The object library is an inventory system for elements in a user interface. In a very simple test script, even in a recording, each element the tester wants to interact with has to be located and given a name. If the script needs to click a save button, that button has to be handled by searching through the DOM and assigning that object to a variable. If that object is only going to be used one time, ever, this isn't a big deal. Problems come in to focus when there are multiple tests that touch that Save button. And, this is almost always the case.

Creating an object library is a way to remove that duplication. Rather than searching for a button and defining it every time a new test is made, each object on a webpage can be defined in a separate file. In plain terms, that changes a line of code like driver.findElement("saveToCart")).click(); to; The obvious benefit there is that there is less typing and less potential for mistake. The big deal, the real reason to do this, is to isolate the code changes that have to be made when a element changes to one place. In software engineering terms, this is called the DRY principle, or Do Not Repeat Yourself.


The PageObject pattern takes this idea several steps further. If the object library is a cave man just discovering the wheel, PageObjects are someone flying down the freeway on a motorcycle. Think about one of the simpler parts of most web apps, the user profile page. These pages usually have a grouping of text fields – first name, last name, address, password. There might also be some checkbox sets for things like gender and maybe a place to upload an avatar, too.
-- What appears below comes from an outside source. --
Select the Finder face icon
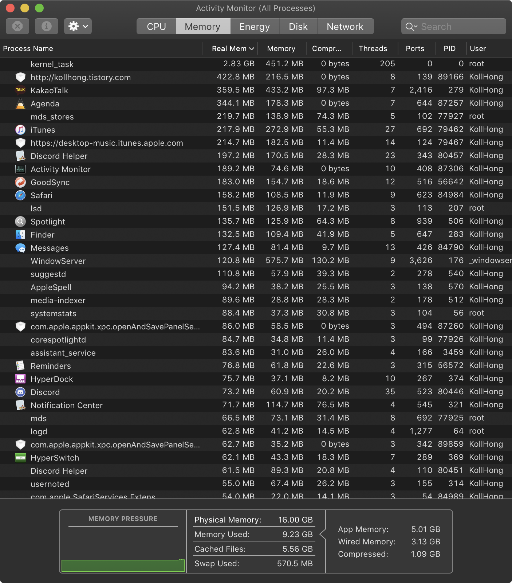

In the PageObject for that user profile webpage, each element on that page will be identified and assigned to a variable. On top of that, any functions you might want to perform on those elements will be specified. So for a user profile we would see setFirstName(), setLastName(), deleteFirstName(), setAvatar(), and so on. There are two big outcomes here. First, the tests become incredibly simple. Lines of code that previously looked like firstName.sendKeys("Justin") transforms to setFirstName("Justin"). That style is easier to read and write. This also pushes the DRY principle. Normal changes that happen during the evolution of a product like buttons moving to a different part of a page can be addressed in the PageObject instead of the several tests that work with those UI elements.

Object recognition is the cause of, and solution to many problems that exist in automating checks in a web browser. Knowing the trade-offs involved in how objects are found, and how to build an architecture around that, can help prevent a big headache.